4. The Fisher Tradition
Luckily the Fisher Tradition isn't to go fishing on your birthday, that'd be down right awful. The Fisher Tradition is to make your birthday last as long as humanly possible. However, I have a hard time of doing this because my birthday is in the first week in November so normally it last about two days. But hey, that's one more day than someone who doesn't use The Fisher Tradition.

5. Having To Reply To Everyone's Birthday Wishes
The best High School Musical party
that has ever existed
I mean who doesn't love getting 'Happy Birthday!' messages? I know I do! But you know how it is, the more you receive the more loved you feel. Except sometimes it causes problems... I just realized today, quite a few days after my birthday, I forgot to respond to nearly half of the birthday messages I got. Oops!

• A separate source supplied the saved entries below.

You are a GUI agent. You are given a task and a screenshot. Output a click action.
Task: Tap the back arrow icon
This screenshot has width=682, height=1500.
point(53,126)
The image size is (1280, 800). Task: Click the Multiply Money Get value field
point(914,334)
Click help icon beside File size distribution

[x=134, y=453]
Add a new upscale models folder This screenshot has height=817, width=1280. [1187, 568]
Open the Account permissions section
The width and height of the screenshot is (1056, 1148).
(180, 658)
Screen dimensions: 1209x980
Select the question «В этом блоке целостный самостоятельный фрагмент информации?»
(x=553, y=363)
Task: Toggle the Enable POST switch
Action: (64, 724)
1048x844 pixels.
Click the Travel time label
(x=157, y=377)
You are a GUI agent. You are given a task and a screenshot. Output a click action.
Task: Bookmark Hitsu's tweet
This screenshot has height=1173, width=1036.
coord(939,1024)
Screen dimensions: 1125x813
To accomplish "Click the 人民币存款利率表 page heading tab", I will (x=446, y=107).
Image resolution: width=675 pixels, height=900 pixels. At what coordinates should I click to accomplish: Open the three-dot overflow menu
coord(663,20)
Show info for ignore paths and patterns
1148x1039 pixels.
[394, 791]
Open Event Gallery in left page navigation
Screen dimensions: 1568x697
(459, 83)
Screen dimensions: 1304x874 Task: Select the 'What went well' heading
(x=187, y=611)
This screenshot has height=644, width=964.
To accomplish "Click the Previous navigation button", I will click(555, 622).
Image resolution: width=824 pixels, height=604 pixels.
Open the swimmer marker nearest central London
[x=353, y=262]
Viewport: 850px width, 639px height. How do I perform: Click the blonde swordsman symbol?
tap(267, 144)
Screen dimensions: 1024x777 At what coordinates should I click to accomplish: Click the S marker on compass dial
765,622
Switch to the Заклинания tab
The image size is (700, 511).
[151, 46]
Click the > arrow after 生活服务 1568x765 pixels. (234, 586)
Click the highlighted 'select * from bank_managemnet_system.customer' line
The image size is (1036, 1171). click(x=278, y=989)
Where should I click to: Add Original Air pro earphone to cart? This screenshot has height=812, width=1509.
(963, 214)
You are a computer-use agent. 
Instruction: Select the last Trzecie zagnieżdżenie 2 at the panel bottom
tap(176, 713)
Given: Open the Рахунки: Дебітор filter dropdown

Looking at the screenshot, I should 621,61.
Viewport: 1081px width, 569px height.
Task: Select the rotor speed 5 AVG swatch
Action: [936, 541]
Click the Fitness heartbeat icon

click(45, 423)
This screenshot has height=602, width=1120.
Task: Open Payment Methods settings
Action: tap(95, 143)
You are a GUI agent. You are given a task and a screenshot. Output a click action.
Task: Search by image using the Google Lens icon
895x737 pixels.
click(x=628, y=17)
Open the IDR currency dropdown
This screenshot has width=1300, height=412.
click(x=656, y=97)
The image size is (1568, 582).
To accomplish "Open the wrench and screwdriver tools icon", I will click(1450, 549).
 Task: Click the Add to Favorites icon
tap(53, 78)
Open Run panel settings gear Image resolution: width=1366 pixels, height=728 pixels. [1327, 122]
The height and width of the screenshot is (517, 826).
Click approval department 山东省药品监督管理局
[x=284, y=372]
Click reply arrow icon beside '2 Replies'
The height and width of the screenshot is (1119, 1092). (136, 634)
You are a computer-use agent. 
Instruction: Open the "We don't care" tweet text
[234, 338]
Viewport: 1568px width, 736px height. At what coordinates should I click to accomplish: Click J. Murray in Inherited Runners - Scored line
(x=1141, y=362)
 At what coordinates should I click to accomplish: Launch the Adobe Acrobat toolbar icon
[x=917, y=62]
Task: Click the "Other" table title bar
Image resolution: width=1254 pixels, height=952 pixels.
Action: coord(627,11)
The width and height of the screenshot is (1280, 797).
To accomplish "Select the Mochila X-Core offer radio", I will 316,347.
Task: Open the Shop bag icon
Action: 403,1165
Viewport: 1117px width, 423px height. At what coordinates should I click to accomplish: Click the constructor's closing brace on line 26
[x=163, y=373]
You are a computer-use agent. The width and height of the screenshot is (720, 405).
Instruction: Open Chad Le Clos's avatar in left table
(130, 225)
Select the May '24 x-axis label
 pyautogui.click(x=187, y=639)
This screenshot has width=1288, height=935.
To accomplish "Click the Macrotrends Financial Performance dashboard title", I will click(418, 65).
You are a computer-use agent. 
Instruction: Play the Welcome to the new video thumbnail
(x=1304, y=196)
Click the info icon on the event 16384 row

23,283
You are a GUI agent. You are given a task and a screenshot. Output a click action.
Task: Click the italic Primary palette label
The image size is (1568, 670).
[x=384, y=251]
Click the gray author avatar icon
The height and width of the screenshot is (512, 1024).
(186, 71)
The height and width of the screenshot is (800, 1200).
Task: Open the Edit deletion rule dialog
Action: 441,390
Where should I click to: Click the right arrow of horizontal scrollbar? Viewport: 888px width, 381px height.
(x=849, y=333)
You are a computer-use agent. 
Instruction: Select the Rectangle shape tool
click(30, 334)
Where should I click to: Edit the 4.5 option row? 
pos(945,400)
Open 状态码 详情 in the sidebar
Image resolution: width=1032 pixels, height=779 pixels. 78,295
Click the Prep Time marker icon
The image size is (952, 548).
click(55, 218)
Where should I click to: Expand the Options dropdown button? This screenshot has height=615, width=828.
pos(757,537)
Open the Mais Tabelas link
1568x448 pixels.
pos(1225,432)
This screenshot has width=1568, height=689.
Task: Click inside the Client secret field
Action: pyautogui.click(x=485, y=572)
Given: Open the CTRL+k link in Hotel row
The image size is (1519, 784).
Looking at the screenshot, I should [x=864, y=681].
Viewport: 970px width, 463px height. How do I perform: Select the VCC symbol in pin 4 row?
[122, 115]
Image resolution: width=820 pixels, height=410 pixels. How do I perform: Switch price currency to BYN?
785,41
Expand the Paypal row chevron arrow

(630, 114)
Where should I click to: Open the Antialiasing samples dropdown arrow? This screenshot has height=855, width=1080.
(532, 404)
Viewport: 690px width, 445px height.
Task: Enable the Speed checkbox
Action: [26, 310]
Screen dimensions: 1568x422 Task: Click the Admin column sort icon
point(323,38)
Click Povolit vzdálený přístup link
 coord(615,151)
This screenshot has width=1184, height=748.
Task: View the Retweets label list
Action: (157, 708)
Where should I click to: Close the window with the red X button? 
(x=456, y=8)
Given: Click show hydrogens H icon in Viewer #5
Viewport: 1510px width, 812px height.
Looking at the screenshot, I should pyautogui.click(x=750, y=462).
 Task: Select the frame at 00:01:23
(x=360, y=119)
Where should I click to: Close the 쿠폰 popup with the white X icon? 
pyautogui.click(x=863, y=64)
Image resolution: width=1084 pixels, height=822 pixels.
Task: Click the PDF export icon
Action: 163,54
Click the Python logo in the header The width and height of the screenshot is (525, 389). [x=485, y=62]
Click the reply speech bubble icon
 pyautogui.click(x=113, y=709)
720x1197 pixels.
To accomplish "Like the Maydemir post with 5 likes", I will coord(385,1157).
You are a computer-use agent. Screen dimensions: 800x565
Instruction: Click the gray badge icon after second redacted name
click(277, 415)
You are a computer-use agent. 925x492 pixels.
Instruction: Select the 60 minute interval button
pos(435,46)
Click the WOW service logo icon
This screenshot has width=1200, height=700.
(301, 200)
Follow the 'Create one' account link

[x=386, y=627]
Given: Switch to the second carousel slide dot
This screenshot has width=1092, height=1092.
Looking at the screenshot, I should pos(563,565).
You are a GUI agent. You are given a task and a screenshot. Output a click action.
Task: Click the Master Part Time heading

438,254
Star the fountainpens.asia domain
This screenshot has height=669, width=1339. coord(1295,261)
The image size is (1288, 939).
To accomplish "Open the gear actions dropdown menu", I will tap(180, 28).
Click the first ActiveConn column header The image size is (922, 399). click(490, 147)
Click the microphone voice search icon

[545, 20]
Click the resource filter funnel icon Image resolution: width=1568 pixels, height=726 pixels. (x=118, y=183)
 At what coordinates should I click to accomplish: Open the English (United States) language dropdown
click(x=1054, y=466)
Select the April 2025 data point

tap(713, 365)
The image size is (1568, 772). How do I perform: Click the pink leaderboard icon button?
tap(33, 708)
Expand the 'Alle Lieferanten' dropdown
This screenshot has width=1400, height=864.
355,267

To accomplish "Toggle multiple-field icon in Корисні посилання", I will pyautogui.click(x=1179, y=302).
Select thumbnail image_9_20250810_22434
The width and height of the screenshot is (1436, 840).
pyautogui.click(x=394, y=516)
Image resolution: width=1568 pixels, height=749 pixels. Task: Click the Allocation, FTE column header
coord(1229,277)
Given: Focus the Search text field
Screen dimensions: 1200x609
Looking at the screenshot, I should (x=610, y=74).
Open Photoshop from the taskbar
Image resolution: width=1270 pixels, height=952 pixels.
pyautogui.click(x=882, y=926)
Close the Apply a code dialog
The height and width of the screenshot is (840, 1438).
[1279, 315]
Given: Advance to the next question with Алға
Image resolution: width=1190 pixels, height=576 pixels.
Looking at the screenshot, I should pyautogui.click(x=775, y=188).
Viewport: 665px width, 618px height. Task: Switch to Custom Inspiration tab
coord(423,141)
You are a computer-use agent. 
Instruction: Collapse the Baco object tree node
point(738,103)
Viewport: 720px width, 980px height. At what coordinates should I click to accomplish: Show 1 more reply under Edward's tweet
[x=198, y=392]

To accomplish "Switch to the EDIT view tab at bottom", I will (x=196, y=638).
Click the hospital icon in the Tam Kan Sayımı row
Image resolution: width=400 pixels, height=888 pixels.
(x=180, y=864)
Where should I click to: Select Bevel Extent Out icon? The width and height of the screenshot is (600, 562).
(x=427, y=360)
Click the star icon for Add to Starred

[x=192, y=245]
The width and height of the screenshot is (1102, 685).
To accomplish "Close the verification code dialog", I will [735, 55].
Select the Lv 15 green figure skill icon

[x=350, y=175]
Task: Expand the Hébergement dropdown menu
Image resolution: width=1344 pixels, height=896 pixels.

6. Pressure To Make Birthday Plans / Not Wanting To Exclude Anyone
Before the dawn of time when I still had birthday parties, I would invite every single one of my friends because I know how it felt to be left out. I don't know how my parents handled so many crazy kids running around but some how they managed. Now that I'm fifteen it just seems a little ridiculous to still have a birthday party. But you know what, maybe I want to have another High School Musical birthday party! The world may never know...

7. The Question
There's actually two pointless obnoxious questions that I know all of you have been asked before. 1. How does it feel to be a year older? Correction. I'm only a day older than I was yesterday. And I don't miraculously feel a whole year older! C'mon people, I'm the blonde one here!! 2. What do you want for your birthday? So we all know we actually want something but it's just an awko-taco moment because you don't actually want to tell them.

8. Happiness 24/7
It's near to impossible to be in a bad mood on your birthday; It's about 24 hours of complete and total happiness. It even makes getting up for school wonderful because I get CINNAMON ROLLS!!! And then this year when I showed up at school my dream car was awaiting me.

This is the actual car I received but
it's just as cool! When you pull it back,
a ghost suddenly drives it forward!
9. Presents and Surprises
I know this sounds selfish but I'm just telling the truth. We all know presents are the best part about birthdays. And the best kind of presents are the surprises. And this year I got the ultimate surprise in the whole entire world. But I'm going to leave you in suspense because I guarantee you I'll write about it in February, you know the month that comes after January.

10. Acting As If You Actually Like A Gift
I know we've all been in this situation. Your mom picks out some article of clothing you're just looking at it thinking, "What in the world was she thinking when she picked this out? I think this is the ugliest thing I've ever seen! I need to go wash my eyes!!!" But instead you just say, "Thanks Mom! I love it so much! This is probably the cutest thing ever!" And then you never ever wear it or even touch it again! Been there, done that!

In the end, I think birthdays are one of the greatest days of the year. They make you feel important with everyone wishing you a happy birthday and it's the one day of the year when everything seems centered around you! Just remember you share your birthday with approximately 19 million other people around the world. I had never met one of those other 19 million people until this past summer at camp. Happy birthday Tony!